E.g., Anthem could build an imaging protocolling and sharing network, so that in addition to causing such a ruckus, they could provide some tools to circumvent some of the issues allegedly associated with it.

Then ACR could go back to focusing on improving quality and consistency and appropriateness, without trying to defend the indefensible.


Monday, October 16, 2017

AMA Integrated Health Model Initiative - A 15th Standard? Should we be very afraid?

Short version: Do we need yet another Data Standard Framework? After CPT, can the AMA be trusted not to monopolize and monetize? Who is pulling the strings behind the scenes?

Long Version.

Perhaps I am too much of a cynic, and hardly a day goes by without an announcement of some new "initiative", but ...

Today the AMA announced that they would Unleash a New Era of Patient Care (no hyperbole there) in the form of the Integrated Health Model Initiative (IHMI) with the assertion that a "a common data model ... is missing in health care".

Oh right, I guess we don't have enough standards already. Cue obligatory XKCD cartoon.

Indeed one might wonder if the AMA should be in the standards business in the first place.

And do we trust them to make this an open standard, free to access and free to use?

The AMA's own announcement makes no mention of license or fees or the lack thereof, as far as I could tell.

This cheery Forbes article by Bruce Japsen, interviewing AMA CEO James Madara, asserts that "there are no licensing fees for participants or potential users of what is eventually created", which sounds promising, though it does not necessarily translate to unequivocally open, and hints of hedges.

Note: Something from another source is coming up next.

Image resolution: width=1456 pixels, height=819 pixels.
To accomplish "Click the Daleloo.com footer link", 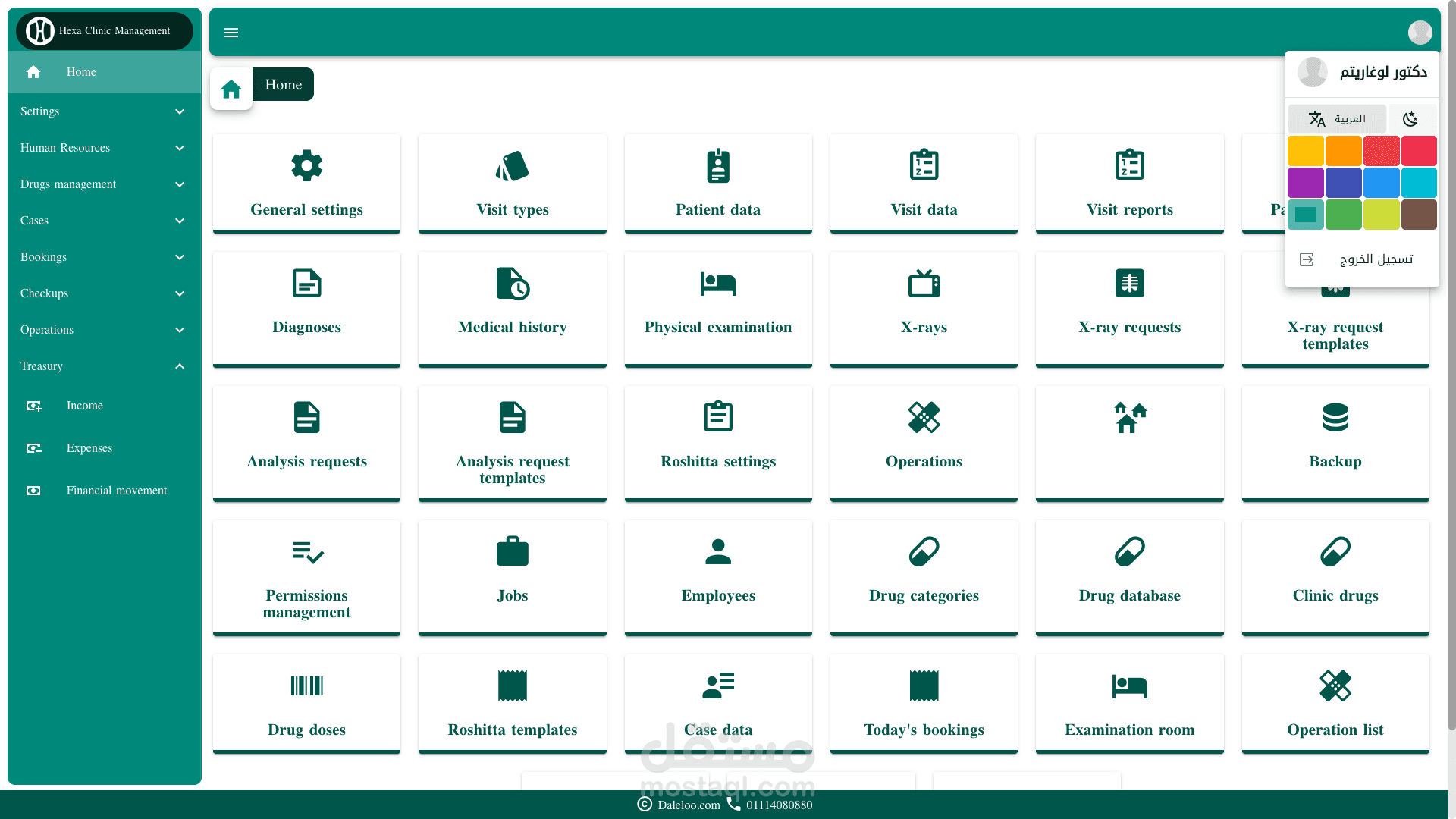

But if one actually goes to the AMA's IHMI site and then attempts to "join", one can't get in without accepting a burdensome agreement, which does not specify what the IHM's licensing terms actually are, but does explicitly warn "some features may require payment for subscription services associated with or in support of the use of IHM". It is not clear whether this applies to just the web site itself, or the IHM, and whether those features will be required for actual use of IHM.

Since I am not willing to agree to terms without know what they actually are, I declined, and I guess I will never know what IHM actually is, or whether I could have usefully contributed.

Given AMA's track record as a selfless, sharing entity (not; see the CPT copyright misuse lawsuit, this appeal, and commentary), can they ever be trusted? Are we really to believe this a new kindler gentler AMA?

A conspiracy theorist might suggest the AMA is seeking to impose yet another tax on every healthcare transaction, this time every electronic one.

Or that there is some disillusioned major player with their own plan for world data model domination who isn't getting satisfaction from HL7, FHIR, ONC, et al, and is seeking a new umbrella organization to foist its own approach on everyone else.

One might wonder who is pulling the strings. With IBM Watson, Cerner and Intermountain Healthcare involved, according to Forbes, is this just an end run around Epic?

Personally, I would not draw such cynical conclusions in the absence of further information, but oops, I can't get to any because of that click through agreement.

Here's hoping their motives are genuine and their efforts are not duplicative, divisive or anti-competitive.

But I can't help wonder if we should be afraid, be very afraid.